- _Task directions_: All lines with the word "agent" must be pulled from the entries below.

Collected data
▬▬▬▬▬▬▬▬▬▬
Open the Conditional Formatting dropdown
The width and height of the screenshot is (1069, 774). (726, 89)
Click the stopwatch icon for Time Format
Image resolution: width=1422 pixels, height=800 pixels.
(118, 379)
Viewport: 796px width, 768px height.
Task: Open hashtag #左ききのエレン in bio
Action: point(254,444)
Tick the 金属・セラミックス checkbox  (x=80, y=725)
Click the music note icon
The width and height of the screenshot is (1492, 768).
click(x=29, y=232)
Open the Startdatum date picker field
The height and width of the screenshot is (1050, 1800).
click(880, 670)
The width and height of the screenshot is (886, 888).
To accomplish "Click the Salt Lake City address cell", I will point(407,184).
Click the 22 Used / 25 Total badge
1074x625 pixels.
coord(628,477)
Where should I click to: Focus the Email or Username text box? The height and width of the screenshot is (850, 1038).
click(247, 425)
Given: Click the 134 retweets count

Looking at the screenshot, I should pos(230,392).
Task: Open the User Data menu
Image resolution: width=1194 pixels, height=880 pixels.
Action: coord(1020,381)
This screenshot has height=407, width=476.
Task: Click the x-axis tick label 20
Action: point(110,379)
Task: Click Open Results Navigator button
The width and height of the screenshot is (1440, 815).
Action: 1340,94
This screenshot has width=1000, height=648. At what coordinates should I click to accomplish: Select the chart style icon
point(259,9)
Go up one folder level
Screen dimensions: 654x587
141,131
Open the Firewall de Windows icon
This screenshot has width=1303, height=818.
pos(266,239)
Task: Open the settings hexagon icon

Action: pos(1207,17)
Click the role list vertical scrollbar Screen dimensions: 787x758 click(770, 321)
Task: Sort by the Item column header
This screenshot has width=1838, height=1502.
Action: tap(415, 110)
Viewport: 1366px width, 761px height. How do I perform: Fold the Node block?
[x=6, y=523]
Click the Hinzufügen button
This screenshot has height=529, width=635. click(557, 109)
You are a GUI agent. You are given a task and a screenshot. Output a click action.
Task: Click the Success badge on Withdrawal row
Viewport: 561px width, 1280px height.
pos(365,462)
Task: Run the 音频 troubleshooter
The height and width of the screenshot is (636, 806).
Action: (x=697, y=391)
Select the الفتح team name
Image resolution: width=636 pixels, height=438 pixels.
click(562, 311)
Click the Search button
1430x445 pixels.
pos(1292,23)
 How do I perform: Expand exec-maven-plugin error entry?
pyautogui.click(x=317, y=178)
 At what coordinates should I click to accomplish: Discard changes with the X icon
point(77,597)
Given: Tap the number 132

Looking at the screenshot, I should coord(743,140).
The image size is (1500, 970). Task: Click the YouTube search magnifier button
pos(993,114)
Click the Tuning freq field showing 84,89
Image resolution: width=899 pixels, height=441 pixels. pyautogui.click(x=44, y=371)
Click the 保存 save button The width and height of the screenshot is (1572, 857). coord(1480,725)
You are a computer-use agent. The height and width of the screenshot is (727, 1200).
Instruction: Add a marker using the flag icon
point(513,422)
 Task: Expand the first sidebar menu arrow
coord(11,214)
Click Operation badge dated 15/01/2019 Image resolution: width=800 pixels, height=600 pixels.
▬▬▬▬▬▬▬▬▬▬
- _Solution to this task_:
You are a GUI agent. You are given a task and a screenshot. Output a click action.
You are a computer-use agent. The height and width of the screenshot is (727, 1200).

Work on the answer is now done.